## Problems to solve
(1) Name every company mentioned in the excerpt on the FCC and Google.
(2) In the listing, switch "portrait" to "headshot" in the part that opens with the line containing "Open the Dirk Bogarde portrait image" and closes with the line containing "pos(250,508)". Return only those lines, leaving out the pictures.

## Page excerpt

## Start

In fact, FCC insiders say that Wheeler is concerned not only about the impact of Google’s actions on Google’s struggling existing competitors, but also about the adverse impact on the “next Google,” the one still in the garage. After all, for many years Google, a long-time staunch proponent of new FCC “net neutrality” mandates for Internet service providers, proclaimed that, in light of its own powerful market position, it advocated adoption of net neutrality mandates not because it was concerned about harm to its own position. Instead, Google declared, early and often, and selflessly according to those experienced in the curious ways of Washington, that it was concerned only about the “next Google.”
Despite Google’s well-known and documented close relationships with those in high places in the Obama Administration, sources say Wheeler may be undeterred. These sources say he is now prepared to resist any pressures exerted by President Obama to back off – bolstered by his belief that Google has declared many times in public, and even in private meetings, that its main concern, truly, is protecting the “next Google.” Those on the inside of the agency bureaucracy say Wheeler apparently is now committed to the ideal of ensuring neutrality and non-discrimination throughout the entire Internet ecosystem.
When a coterie of top-level staffers met with Chairman Wheeler and questioned whether the Commission would want to test its authority to investigate Google’s allegedly harmful discrimination resulting from the search giant’s secret algorithms, he supposedly brushed aside these concerns. According to sources, Wheeler maintains that, now that the Commission has adopted its 300-page order, with its 1777 footnotes, implementing net neutrality mandates, the agency has a sound basis for extending its neutrality and non-discrimination mandates to the edge providers, certainly at least to dominant ones such as Google.
Wheeler reportedly said that Google likely is subject to the neutrality mandates under the Communications Act’s Title II common carrier provisions because some of its services, such as its ubiquitous messaging and chat services, fall within anyone’s ordinary understanding of regulated “telecommunications.” And Google is now entering markets around the country as an actual broadband Internet service provider in competition with other broadband ISPs, such as Comcast and AT&T, that are now classified as regulated “telecommunications” providers under the FCC’s net neutrality order.

## End

## Stored records

## Start

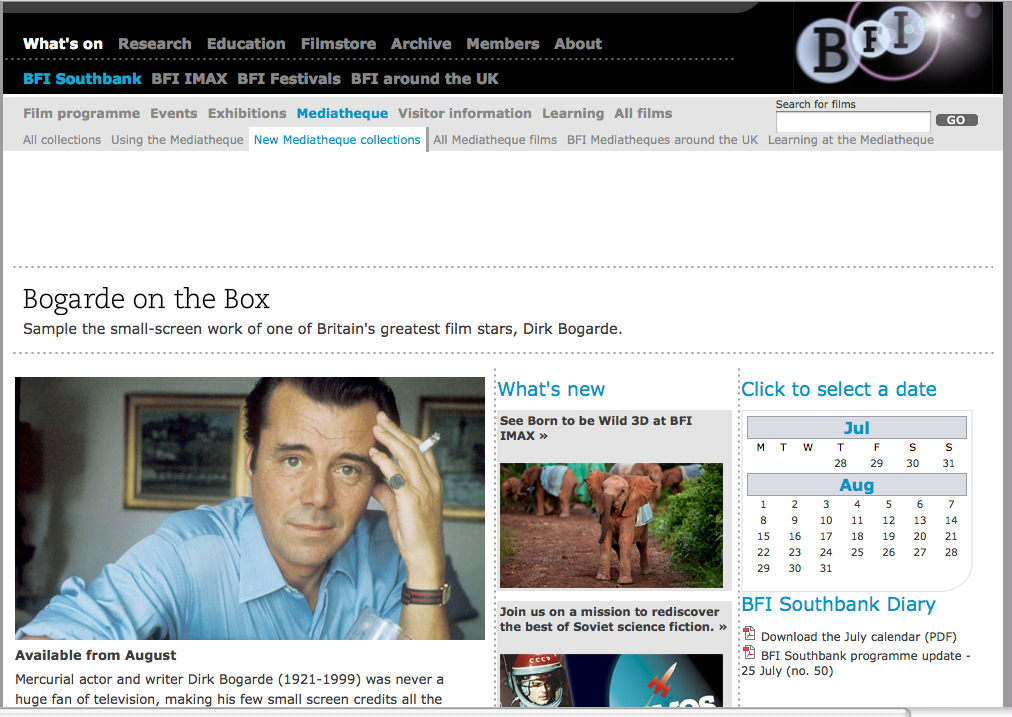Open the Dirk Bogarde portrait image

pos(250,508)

## End
## Start

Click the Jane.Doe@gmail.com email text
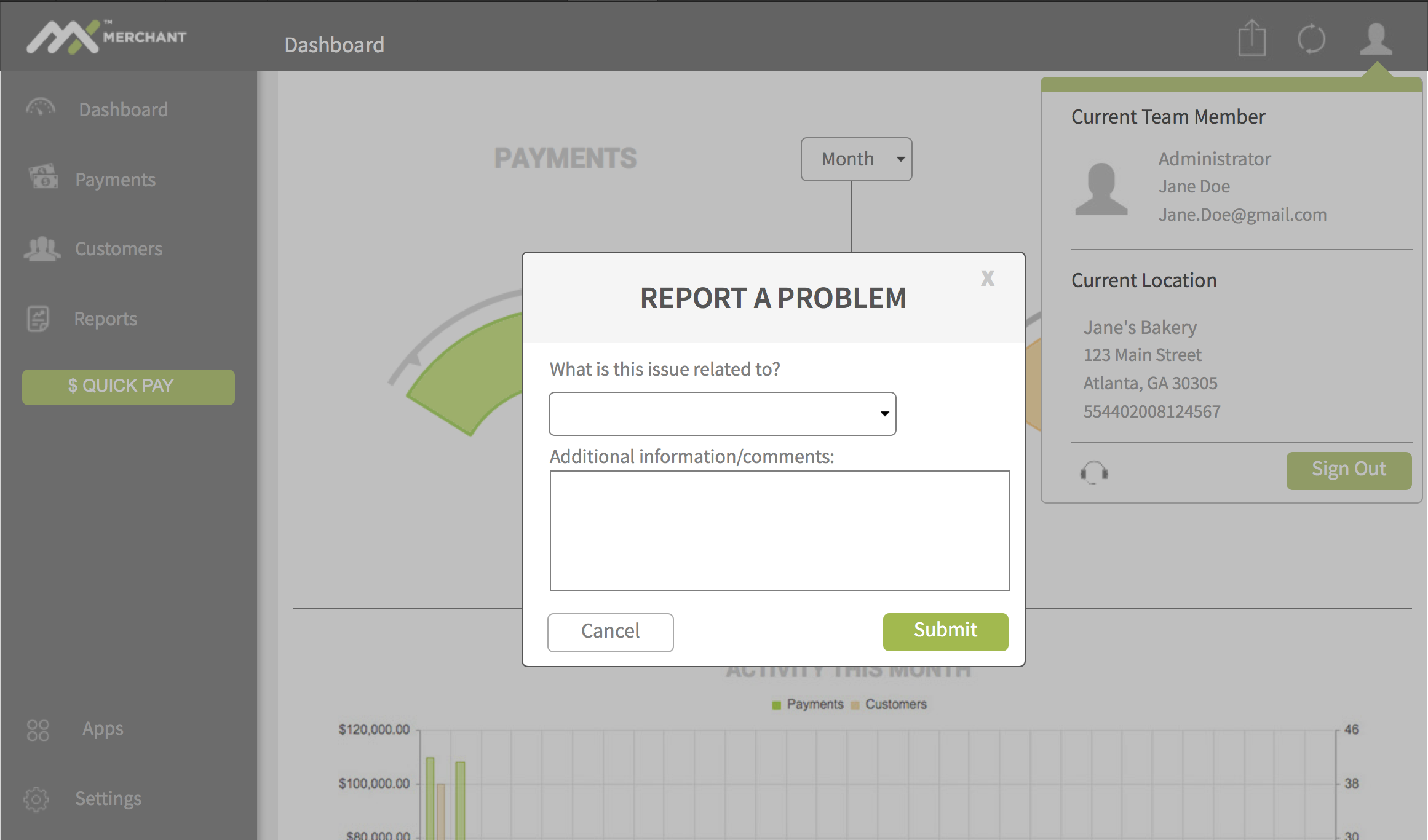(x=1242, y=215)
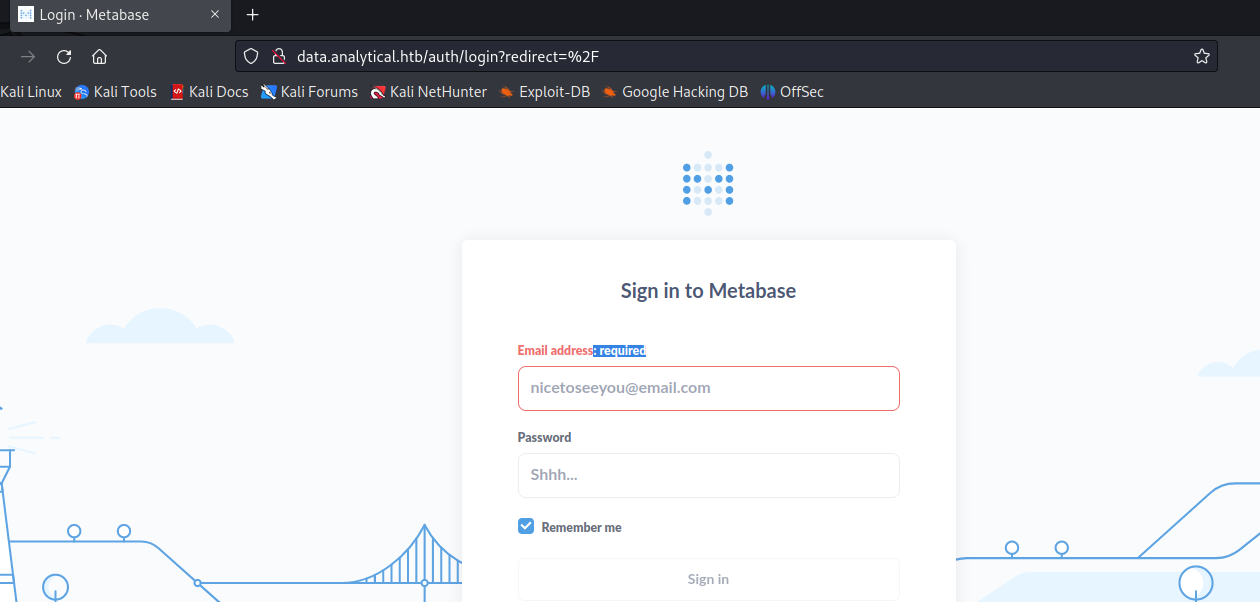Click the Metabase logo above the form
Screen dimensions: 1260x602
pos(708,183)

## End

## Per-task outputs
(1) Google, Comcast, AT&T

(2)
Open the Dirk Bogarde headshot image

pos(250,508)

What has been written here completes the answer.